N-grams model with markov assumptions. A model is trained on the given data after cleaning the corpus, a frequency matrix is created and N-gram model with markov assumptions is used to predict last work in my app.
All the code for the project is in the RR.R file, below is brief explanation for the fuction that generates the last word in Shiny app.
Here you will find the Shiny app that runs on the trained model.
And here are couple slides in Rpubs.
plw <- function(words) {
tok <- tokens(removePunctuation(tolower(removeNumbers(replace_contraction(words)))))[[1]]

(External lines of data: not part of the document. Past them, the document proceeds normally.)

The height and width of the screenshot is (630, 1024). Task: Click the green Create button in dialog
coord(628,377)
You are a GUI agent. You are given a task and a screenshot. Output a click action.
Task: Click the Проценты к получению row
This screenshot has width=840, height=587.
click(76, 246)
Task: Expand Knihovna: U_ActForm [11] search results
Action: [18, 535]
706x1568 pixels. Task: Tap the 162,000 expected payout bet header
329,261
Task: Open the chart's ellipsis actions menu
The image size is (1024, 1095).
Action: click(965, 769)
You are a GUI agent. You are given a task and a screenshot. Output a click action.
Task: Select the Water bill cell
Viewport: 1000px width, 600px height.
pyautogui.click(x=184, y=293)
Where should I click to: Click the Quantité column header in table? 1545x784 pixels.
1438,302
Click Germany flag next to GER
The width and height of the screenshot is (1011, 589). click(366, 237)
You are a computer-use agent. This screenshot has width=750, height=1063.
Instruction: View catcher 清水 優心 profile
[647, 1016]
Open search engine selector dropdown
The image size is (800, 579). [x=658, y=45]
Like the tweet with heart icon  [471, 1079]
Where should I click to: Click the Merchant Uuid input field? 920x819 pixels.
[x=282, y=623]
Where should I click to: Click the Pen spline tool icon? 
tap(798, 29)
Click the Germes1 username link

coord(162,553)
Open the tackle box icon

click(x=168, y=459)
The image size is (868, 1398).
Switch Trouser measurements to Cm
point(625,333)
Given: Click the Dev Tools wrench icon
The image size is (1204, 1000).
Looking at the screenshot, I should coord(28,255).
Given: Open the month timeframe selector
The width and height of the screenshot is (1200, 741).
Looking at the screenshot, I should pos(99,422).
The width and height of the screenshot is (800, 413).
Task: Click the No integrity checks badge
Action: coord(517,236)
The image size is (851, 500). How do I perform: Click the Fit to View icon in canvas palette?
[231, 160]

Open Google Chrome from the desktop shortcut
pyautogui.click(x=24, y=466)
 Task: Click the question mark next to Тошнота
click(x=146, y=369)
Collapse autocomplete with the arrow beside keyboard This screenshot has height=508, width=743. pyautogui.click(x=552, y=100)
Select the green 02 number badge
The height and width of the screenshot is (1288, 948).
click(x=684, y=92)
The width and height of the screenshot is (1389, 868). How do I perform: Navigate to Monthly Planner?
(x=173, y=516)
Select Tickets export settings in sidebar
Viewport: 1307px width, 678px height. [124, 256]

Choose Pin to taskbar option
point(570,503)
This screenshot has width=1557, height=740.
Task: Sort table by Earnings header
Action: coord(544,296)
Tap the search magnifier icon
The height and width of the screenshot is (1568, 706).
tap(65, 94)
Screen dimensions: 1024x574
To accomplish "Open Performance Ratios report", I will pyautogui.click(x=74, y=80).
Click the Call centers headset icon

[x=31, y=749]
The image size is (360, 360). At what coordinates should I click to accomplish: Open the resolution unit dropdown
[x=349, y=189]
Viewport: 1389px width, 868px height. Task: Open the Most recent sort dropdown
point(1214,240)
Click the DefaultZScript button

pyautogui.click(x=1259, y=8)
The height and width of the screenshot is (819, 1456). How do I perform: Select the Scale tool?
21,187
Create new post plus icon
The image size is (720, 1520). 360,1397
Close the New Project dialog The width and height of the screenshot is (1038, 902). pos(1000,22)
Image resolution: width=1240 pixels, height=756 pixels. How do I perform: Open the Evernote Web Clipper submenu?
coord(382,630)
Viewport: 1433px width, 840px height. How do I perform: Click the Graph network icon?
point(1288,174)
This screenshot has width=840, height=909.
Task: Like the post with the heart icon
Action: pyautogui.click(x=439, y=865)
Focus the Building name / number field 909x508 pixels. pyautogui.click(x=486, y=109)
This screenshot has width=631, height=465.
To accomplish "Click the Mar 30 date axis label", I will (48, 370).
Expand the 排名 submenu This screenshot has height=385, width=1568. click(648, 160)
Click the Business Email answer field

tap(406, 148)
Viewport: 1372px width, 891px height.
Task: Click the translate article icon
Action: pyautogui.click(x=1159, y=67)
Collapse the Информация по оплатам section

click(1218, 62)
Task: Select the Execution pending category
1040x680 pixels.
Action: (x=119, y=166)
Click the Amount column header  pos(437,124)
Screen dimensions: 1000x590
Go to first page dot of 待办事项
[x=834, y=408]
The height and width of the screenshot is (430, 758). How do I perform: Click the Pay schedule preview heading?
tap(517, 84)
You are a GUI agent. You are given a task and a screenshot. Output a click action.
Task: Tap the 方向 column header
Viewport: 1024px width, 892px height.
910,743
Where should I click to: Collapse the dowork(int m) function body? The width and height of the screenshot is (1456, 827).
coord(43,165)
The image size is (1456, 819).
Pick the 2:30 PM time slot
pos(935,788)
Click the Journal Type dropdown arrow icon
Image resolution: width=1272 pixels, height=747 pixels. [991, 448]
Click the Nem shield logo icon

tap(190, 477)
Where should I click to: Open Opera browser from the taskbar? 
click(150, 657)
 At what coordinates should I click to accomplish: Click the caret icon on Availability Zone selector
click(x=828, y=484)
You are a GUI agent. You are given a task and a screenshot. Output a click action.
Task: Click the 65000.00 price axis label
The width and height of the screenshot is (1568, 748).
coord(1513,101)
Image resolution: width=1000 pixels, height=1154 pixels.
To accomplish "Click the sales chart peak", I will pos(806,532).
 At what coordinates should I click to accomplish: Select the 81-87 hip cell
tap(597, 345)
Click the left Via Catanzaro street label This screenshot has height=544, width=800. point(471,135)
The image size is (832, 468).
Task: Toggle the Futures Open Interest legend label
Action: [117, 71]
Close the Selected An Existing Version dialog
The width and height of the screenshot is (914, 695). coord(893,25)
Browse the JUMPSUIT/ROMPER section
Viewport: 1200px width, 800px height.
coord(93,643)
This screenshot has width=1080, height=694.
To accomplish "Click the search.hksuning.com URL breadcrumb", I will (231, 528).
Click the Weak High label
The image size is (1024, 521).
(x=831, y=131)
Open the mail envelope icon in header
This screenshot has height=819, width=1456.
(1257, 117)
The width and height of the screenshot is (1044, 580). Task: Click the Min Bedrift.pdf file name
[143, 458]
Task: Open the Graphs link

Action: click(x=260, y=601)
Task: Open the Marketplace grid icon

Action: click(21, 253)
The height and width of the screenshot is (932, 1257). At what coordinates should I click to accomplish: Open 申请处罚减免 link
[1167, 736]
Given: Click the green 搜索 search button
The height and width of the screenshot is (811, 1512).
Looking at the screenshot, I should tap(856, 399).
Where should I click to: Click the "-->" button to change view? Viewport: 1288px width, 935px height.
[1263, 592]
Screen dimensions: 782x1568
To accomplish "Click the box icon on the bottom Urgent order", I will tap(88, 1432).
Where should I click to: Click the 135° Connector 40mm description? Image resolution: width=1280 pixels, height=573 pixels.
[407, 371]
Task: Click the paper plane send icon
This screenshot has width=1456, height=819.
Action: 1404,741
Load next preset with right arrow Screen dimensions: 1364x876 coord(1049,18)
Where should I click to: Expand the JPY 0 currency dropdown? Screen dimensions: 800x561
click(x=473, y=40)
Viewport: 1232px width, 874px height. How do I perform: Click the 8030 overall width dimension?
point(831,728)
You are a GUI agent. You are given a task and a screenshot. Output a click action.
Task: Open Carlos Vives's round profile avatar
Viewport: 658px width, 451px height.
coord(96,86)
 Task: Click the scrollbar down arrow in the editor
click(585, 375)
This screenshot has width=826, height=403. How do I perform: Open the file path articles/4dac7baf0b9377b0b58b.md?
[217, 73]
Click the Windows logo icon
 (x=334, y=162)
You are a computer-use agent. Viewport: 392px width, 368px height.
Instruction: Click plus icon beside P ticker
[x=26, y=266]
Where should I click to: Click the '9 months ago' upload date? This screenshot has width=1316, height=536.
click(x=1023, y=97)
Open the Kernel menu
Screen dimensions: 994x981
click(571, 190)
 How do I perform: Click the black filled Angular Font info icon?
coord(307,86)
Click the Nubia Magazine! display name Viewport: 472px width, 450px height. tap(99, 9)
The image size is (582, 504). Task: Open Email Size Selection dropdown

#strip the given sequence of words to most basic words and use the last 3 words/token
len <- length(tok)
wz <- tok[len]
wy <- tok[len-1]
wx <- tok[len-2]
ifelse(len >= 3 & (!identical(dfm_4[w1 == wx & w2 == wy & w3 == wz][, w4], character(0))),
return(dfm_4[w1 == wx & w2 == wy & w3 == wz][, w4]),
ifelse(len >=2 & (!identical(dfm_3[w1 == wy & w2 == wz][, w3], character(0))),
return(dfm_3[w1 == wy & w2 == wz][, w3]),
ifelse(len >= 1 & (!identical( dfm_2[w1 == wz][, w2], character(0) )),
return(dfm_2[w1 == wz][, w2]), print("No Match Found"))))
#choose the final words after matching last 3, 2, or 1 word, if no match return "No Match Found".